The oldest of Norway’s known skeletons from the Stone Age belonged to a woman and was discovered at Søgne near Kristiansand in 1994. Her skull has been dated to 8 600 years ago.
She was the subject of Norway’s first and hitherto only reconstruction of such ancient bones, which was exhibited at the University of Oslo’s Museum of Art History in 1997.
This model was based on data from a series of skull X-rays, which allowed specialists at University College in London to build a three-dimensional recreation.
But reconstruction techniques are steadily improving, and the model of the Viste Boy reproduces his features differently than with the Søgne woman.
“The goal has been to create something as similar as possible to the original,” explains Ms Barber. “That’s what facial reconstruction is all about – identification and recognition of a unique person.”
She has scanned the skull belonging to the long-dead youth with a laser surface scanner, which provided accurate data on his anatomy.
FINAL MODEL: The final face is cast in plastic resin and fibreglass.

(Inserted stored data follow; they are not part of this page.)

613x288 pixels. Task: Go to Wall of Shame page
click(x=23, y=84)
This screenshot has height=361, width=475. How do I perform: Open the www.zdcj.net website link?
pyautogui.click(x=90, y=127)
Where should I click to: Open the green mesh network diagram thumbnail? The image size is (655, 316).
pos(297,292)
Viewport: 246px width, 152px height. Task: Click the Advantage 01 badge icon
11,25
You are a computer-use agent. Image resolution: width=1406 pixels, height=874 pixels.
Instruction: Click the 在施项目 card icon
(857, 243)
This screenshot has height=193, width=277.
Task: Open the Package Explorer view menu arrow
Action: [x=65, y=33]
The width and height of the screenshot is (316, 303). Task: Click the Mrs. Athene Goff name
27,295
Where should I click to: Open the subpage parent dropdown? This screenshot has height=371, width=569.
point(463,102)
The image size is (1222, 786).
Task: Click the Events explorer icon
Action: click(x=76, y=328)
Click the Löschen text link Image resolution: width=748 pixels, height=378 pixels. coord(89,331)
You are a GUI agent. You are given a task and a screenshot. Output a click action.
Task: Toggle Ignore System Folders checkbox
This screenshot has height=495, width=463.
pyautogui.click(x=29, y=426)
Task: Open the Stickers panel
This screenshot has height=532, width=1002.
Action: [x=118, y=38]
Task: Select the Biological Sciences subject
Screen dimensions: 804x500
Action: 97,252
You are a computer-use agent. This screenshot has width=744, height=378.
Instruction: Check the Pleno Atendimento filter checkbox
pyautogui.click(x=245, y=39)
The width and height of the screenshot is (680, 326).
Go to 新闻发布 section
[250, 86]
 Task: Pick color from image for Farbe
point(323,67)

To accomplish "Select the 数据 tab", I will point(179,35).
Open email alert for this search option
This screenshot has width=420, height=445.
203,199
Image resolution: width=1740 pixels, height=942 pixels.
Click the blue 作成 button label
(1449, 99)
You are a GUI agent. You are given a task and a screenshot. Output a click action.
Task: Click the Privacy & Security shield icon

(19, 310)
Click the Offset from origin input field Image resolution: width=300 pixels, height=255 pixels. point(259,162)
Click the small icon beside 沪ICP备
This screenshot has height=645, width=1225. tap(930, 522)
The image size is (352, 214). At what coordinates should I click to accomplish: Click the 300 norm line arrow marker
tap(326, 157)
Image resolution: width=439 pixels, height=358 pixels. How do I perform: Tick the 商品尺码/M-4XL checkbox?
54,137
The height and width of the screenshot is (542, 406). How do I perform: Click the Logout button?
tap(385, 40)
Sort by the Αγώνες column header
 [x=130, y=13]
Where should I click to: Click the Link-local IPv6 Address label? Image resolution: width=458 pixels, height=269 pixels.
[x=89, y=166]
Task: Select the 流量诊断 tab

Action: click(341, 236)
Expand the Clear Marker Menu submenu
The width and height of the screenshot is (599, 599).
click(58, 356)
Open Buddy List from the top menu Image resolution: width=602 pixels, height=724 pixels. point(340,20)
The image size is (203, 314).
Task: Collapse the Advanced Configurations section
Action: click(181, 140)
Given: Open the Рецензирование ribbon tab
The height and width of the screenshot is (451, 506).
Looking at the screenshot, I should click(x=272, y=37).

The result is painted, and glass eyes set in.
The cranium had suffered some damage, so the most complete side was duplicated. To support her work, Ms Barber also drew on a digital copy of the skull of another 15-year-old boy.
Nevertheless, the final anatomy corresponds to all intents and purposes with the original bone.
After her programming, Ms Barber could convert the digital construct into a plastic model and then shape muscle, skin and features in clay.
The clay bust formed the basis for a negative mould, with the finished product then cast in plastic resin and fibreglass. Eyes, ears and other details were finally painted or added.
Ms Barber’s work revealed that the Viste Boy had scaphocephaly (“boat-head”), a congenital deformity which makes the skull long and narrow. She left the modelled head hairless to show this.
“The fact that the boy had scaphocephaly is a medical detail we hadn’t observed before,” says Mads Ravn, head of research at the Archaeological Museum.
He is very enthusiastic about the job Ms Barber has done, and points to similar work at Denmark’s Moesgård Museum to reconstruct the Grauballe Man – a body recovered from a Danish bog.
He turned out to have a very protruding jaw and close-set eyes, which prompted the theory that he was an executed outcast or criminal, rather than a rich man sacrificed to the gods.
It was also clear that – like the Tollund Man, another “bog body” – resembled many contemporary Danes.
The work done by Ms Barber on the Viste Boy also demonstrates that the stocky lad was no weakling.
“This reconstruction indicates that he must have been muscular, quite simply a robust person,” she observes. “So it’s not certain that he was sickly, as people have thought.
“The bone analysis doesn’t bear out such a diagnosis, and he has no other deformities that we know of other than the scaphocephaly.”
Apart from the more scientific findings, such as the scaphocephaly and the good muscles, Mr Ravn thinks it is great to be able to look such a remote forefather in the eye.
“Just imagine, we can get an idea of how the oldest Norwegian man looked.”
He is also very pleased at the opportunities this reconstruction opens up for the museum.
“Our challenge in older archaeology is to present the finds in a good way. Ms Barber’s work has given us a fantastic chance to convey flesh and blood through a very ancient relic.”
The project is part of the Scientific Archaeological Laboratory research programme at the UiS, which emphasises lab work in cooperation with the museum’s Department of Education and Visitor Service.
Ms Barber herself stresses the educational aspect as an important motivation for her work.
“People are drawn to faces. The Viste Boy will probably attract attention in a future exhibition at the museum, bringing the story of Vistehola, the Viste Boy and the other people who lived there more alive for visitors.”
She adds that facial reconstruction has been used for educational purposes by museums in many parts of the world, but is not used to any great extent at Norwegian institutions.